Major User-Facing Functionality and Interface Changes
A major rework of the Butler Framework started. The work include:
- added support for multiple input and output repositories
- added support for repositories without an sqlite3 registry
- added support for datasetType aliases
- improved butler configuration
- improved spatial images search
- started work on data repository selection based on version
- updated the documentation
The work will continue in Summer 16 through DM-4341 epic.
(DM-2404: DM-4544, DM-4625, DM-4682, DM-4683, DM-4365, DM4171, DM-4170, DM-3591, DM-3566, DM-3504, DM-4168, DM-3472)
Fixed query cancellation and responses to various legal and illegal SQL queries
- Added support for query cancellation
- Fixed queries involving "objectId BETWEEN", "objectId IN (...)"
- Fixed JDBC - Qserv and sqlalchemy - Qserv problems
(DM-3263, DM-1708, DM-2873, DM-2887, DM-1982, DM-3555, DM-3456, DM-4648, DM-4197)
Major Non-User-Facing Functionality and Interface Changes
Shared scans to speed up large queries
Added support for shared scans for single table scans, and synchronized scans for multiple tables joined together.
Switched from zookeeper to mysql
CSS data is now stored in mysql database instead of Zookeeper server. This reduces architectural complexity of the whole system and removes one heavy-weight component of the system. This should improve long-term stability of the system and reduce dependency on external projects.
Switched from mysql to mariadb
Switched qserv and the entire LSST DM stack from mysql to mariadb.
(DM-224, DM-5122, DM-4705, DM-4642, DM-4808, DM-4806)
Improved xrdssi API
xrdssi can now send a small amount of data (e.g. qserv result protobuf header) in the initial reply. This means an xrootd client/server round-trip can be removed from every Qserv xrootd request.
Build and Code Improvements
Reworked Db module, including switching to SQLAlchemy back-end
(DM-2513, DM-2558, DM-4648)
Added support for distributed database and table creation/deletion
First implementation of the asynchronous mechanism for dropping databases and tables on every worker node based on CSS information. New watcher service implemented.
Added support for dynamic CSS metadata
Table metadata is now retrieved directly from CSS (previously it was contained in CSS snapshot) which allows us to dynamically create/drop tables and databases without restarting czar process.
Modernized Qserv code
Passes made through the entire Qserv codebase to cut over to various C++11 features consistently and address compiler warnings. Qserv now compiles warning-free on g++ 4.9, g++ 5.1, and clang 700-1.

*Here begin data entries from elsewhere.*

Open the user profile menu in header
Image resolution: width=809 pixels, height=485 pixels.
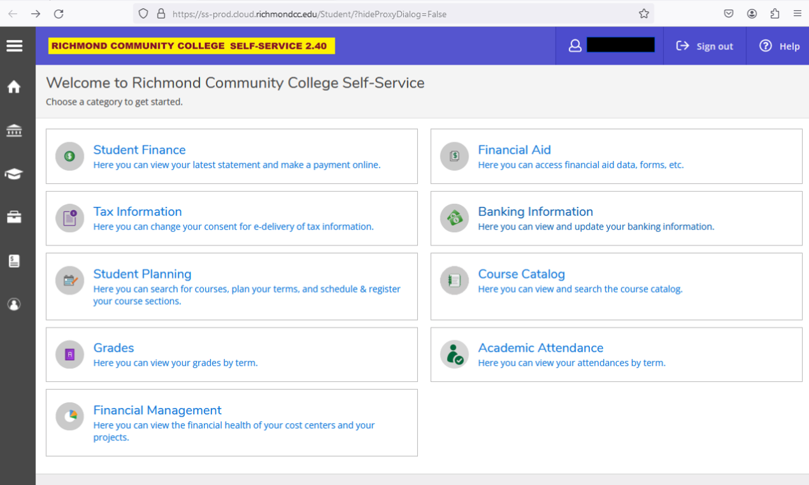pyautogui.click(x=610, y=46)
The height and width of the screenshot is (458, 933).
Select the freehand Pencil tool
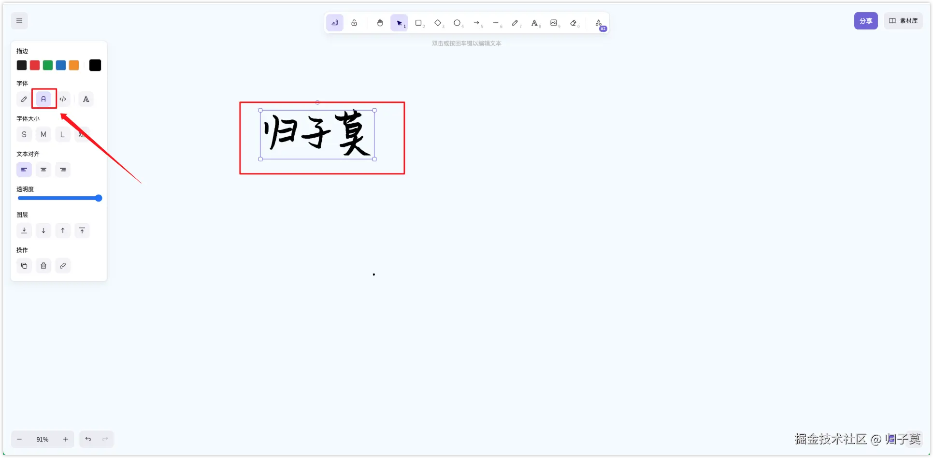[x=516, y=23]
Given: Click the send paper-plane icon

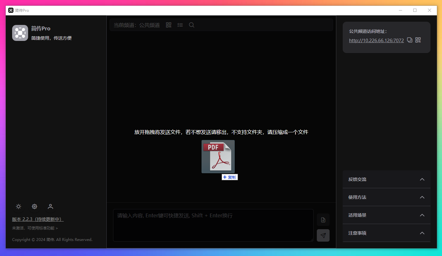Looking at the screenshot, I should tap(323, 235).
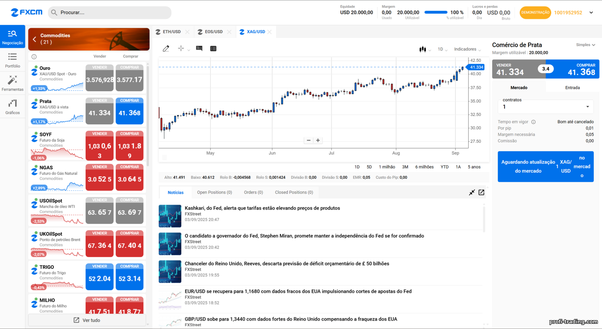Screen dimensions: 602x329
Task: Click Ver tudo to view all instruments
Action: 87,320
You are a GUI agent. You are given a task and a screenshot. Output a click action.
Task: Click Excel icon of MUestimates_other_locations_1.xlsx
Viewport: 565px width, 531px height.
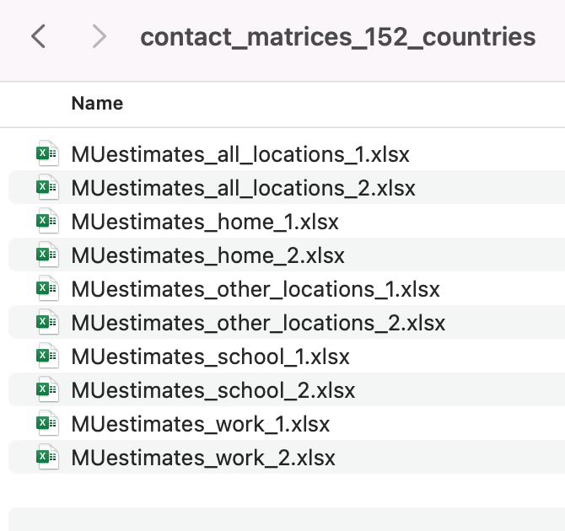tap(46, 288)
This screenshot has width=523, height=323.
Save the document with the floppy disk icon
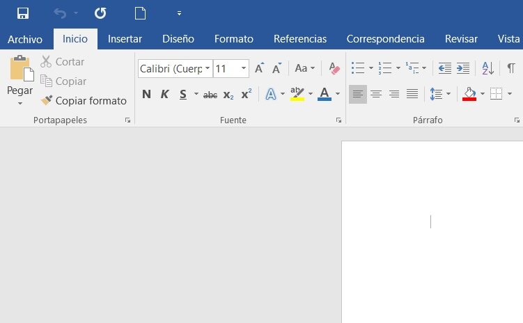(x=23, y=13)
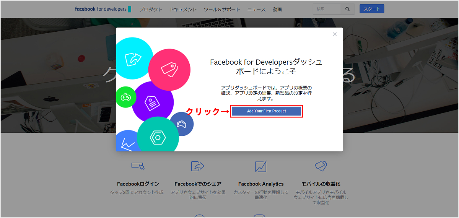Open the ドキュメント menu
The height and width of the screenshot is (218, 459).
pos(183,10)
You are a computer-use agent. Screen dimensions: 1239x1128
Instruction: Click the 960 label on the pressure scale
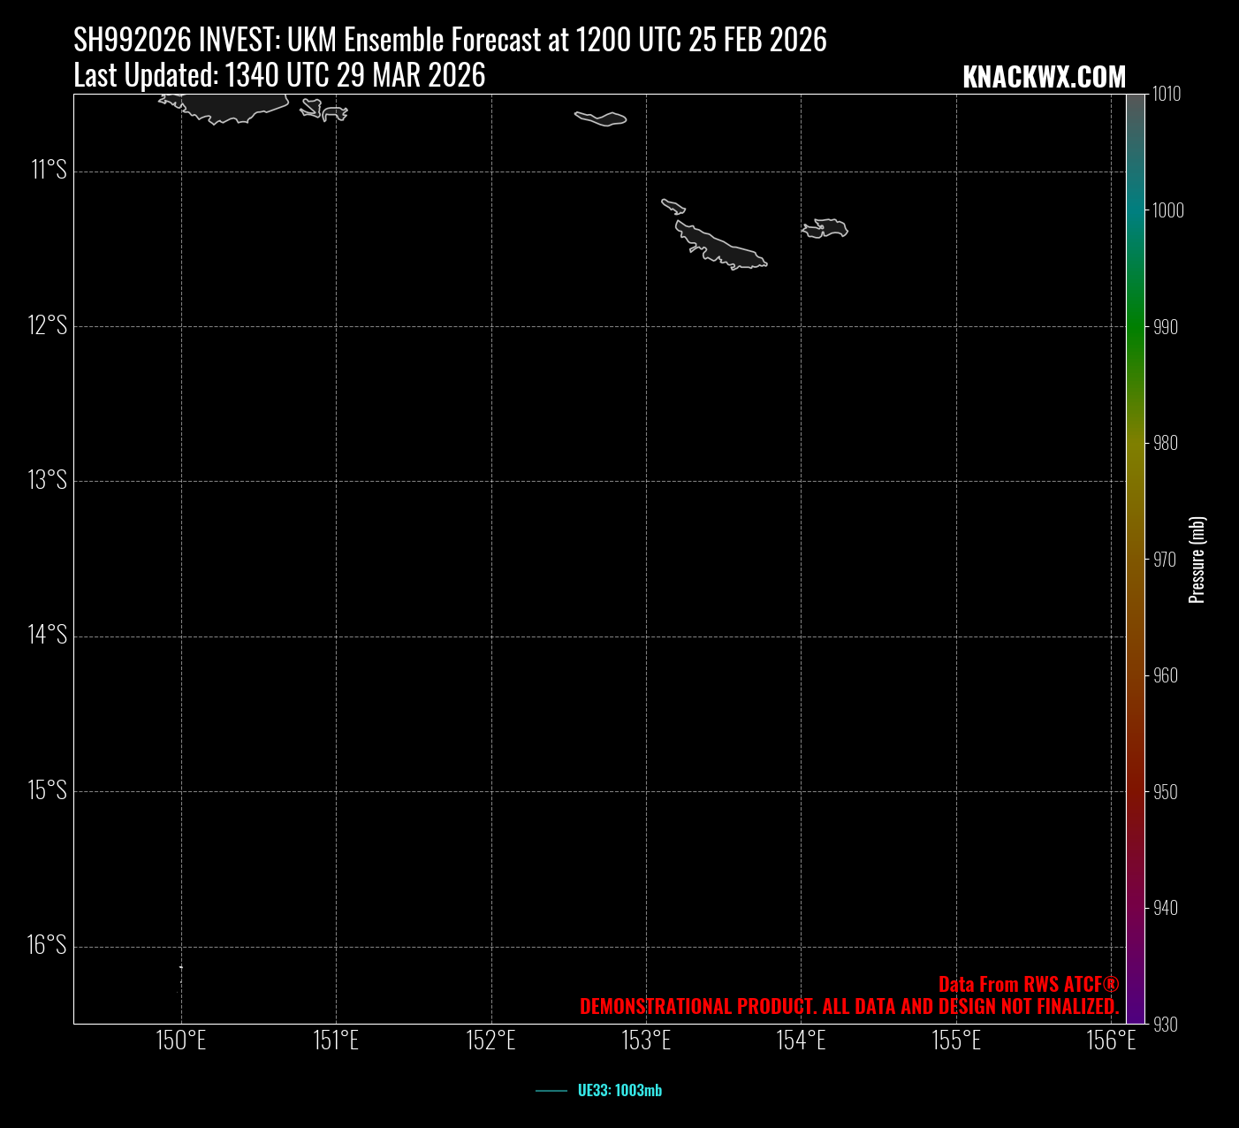(x=1166, y=675)
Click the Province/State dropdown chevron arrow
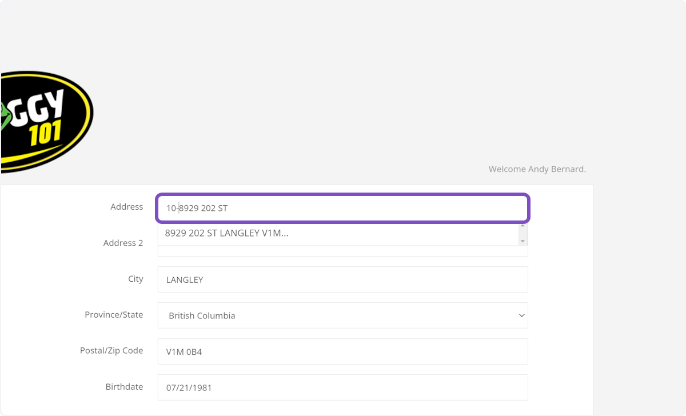The height and width of the screenshot is (416, 686). click(x=521, y=315)
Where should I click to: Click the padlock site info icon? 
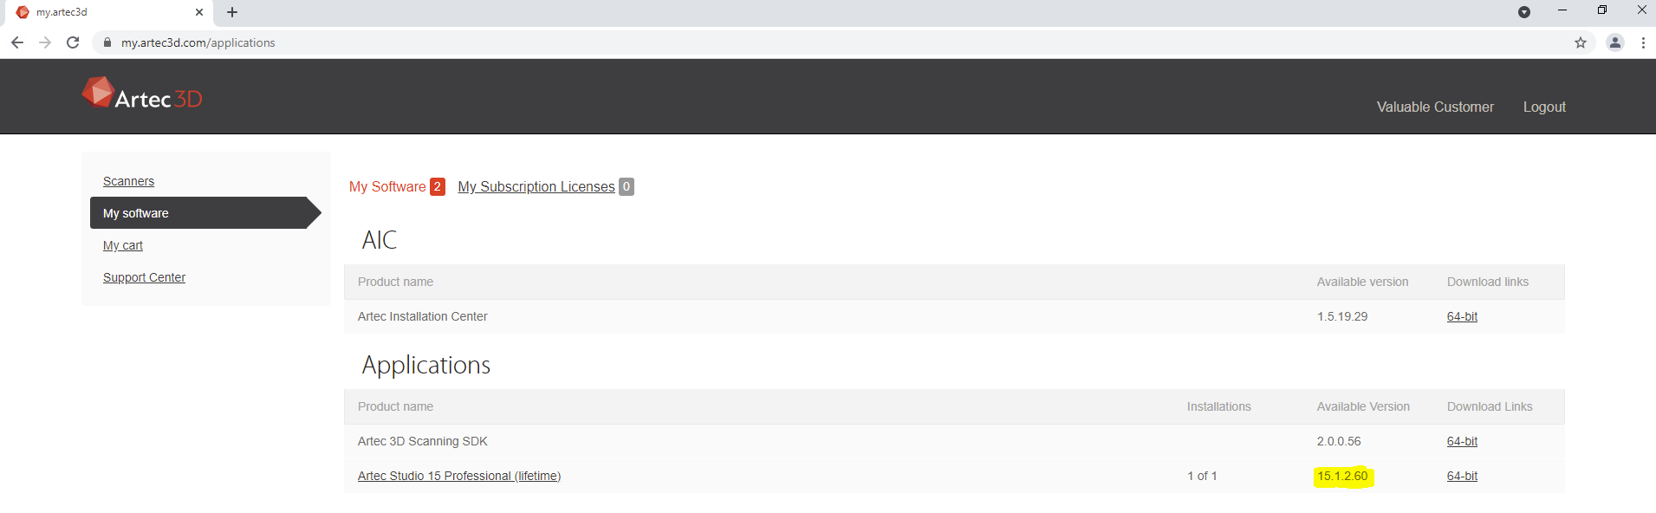click(x=107, y=42)
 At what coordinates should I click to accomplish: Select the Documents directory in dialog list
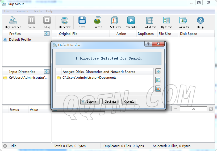[x=89, y=78]
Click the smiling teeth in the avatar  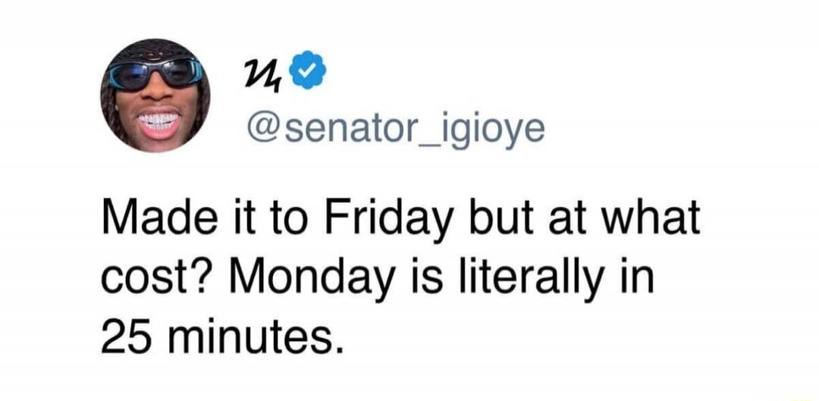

(DM-2956, DM-3803, DM-4757, DM-4617)
Moved sphgeom to dedicated module
sphgeom library sources was previously included directly in the Qserv source tree; now the recently-provided lsst package is used instead.
Improved Qserv build system
Improved packaging of shared libraries. Improved scons scripts
Replaced XML-RPC with in-process communication
Qserv is now implemented as a Lua extension module loaded by mysql-proxy and it runs now in the same process with proxy. This reduces architectural complexity and replaces complicated network data exchange between proxy and qserv with in-process data exchange.
Added unit tests to Webserv
Added support for OS X
(DM-3662, DM-4529, DM-3898, DM-3902, DM-4165, DM-4470)
Research and Prototyping
Revisited provenance design, built a standalone proof-of-concept prototype.. Documented the data provenance architecture. The provenance can be found here.
Data distribution and replica management
A prototype C++ distributed hash table package was developed, based on the design of Pastry/PAST.
Researched and prototyped secondary index. Identified MySQL InnoDB engine as sufficient to meet secondary index performance requirements on a single multi-core host (< 2 days to load 40 billion entries demonstrated on a 4 core laptop)
Technologies for Data Access and Database
Researched MaxScale as possible replacement of MySQL Proxy. Researched Serf, Consul, and MemSQL.
Asynchronous ("background") queries
Understood how disruptive the changes related to implementing asynchronous queries will be for Qserv.
Distributed data loading
Researched all the needs, requirements and constraints, and explored what the best architecture for a distributed loader would be.